SHORT PROBLEM ▸ Copy every line of the material below, requests included, and omit the pictures. Multiply each coordinate in the answers by 0.45, rounding to whole numbers with halves going up.
··· RECORDED INFORMATION
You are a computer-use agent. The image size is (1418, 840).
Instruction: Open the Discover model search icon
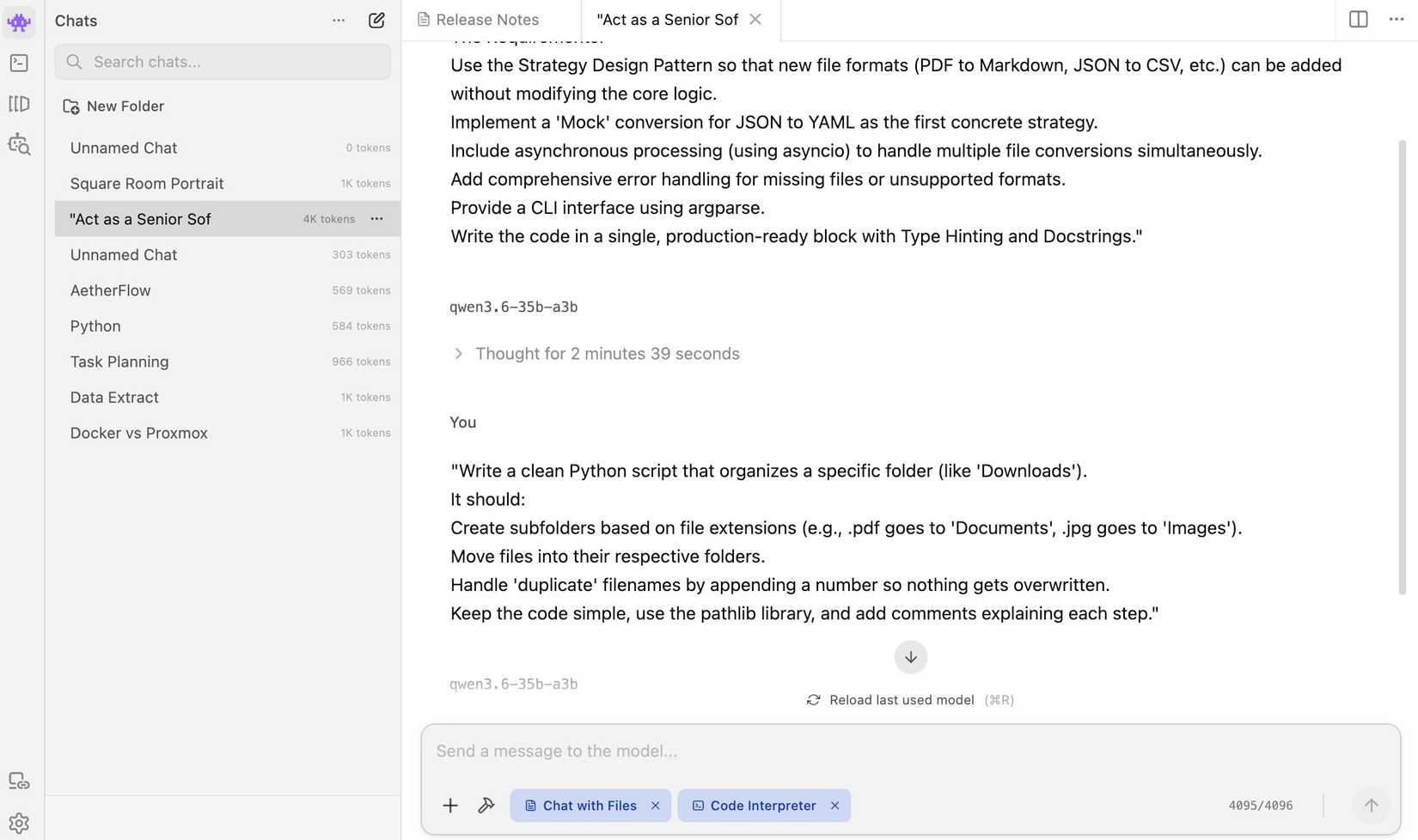pos(19,144)
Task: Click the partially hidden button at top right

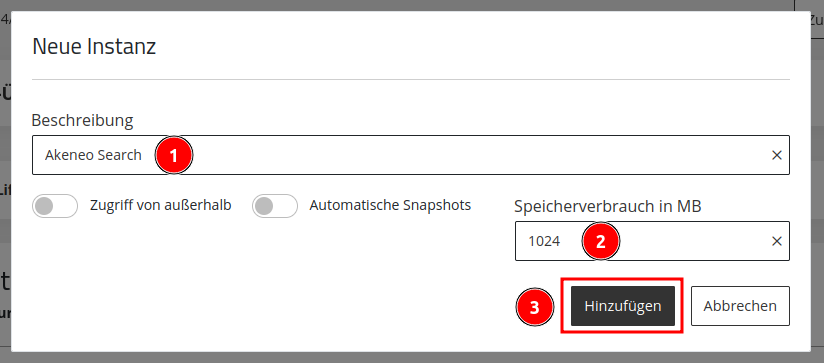Action: (x=809, y=19)
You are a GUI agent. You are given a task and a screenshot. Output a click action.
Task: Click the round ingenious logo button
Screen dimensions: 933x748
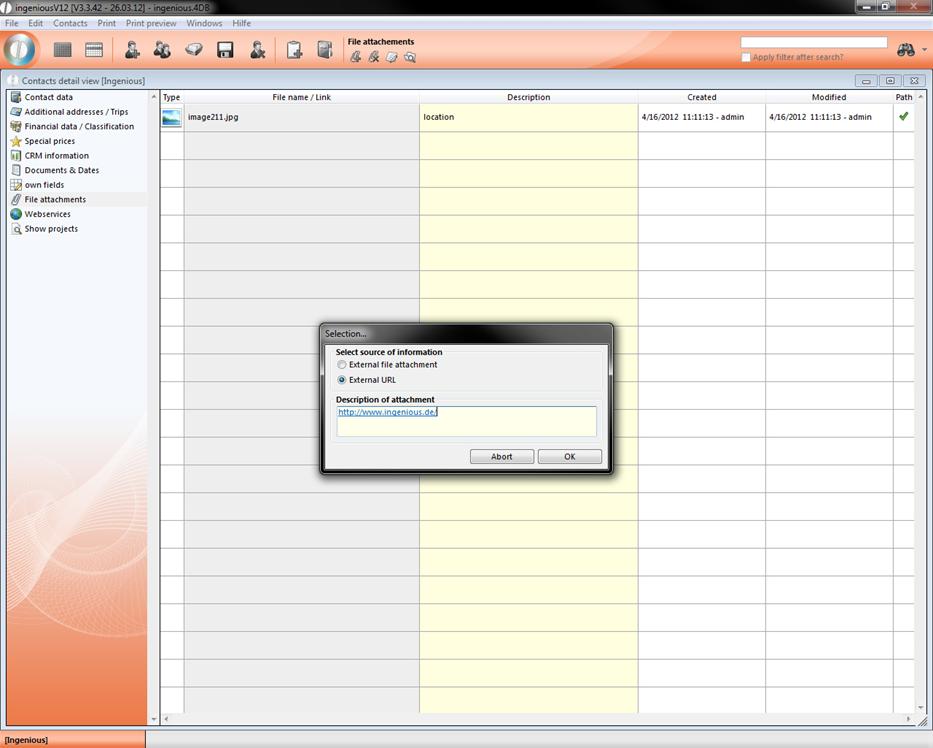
······
WRITTEN RESPONSE ▸
You are a computer-use agent. The image size is (1418, 840).
Instruction: Open the Discover model search icon
pos(9,65)
Task: Click the partially hidden button at top right

Action: (x=364, y=9)
You are a GUI agent. You are given a task and a screenshot. Output a click action.
Task: Click the round ingenious logo button
Screen dimensions: 933x748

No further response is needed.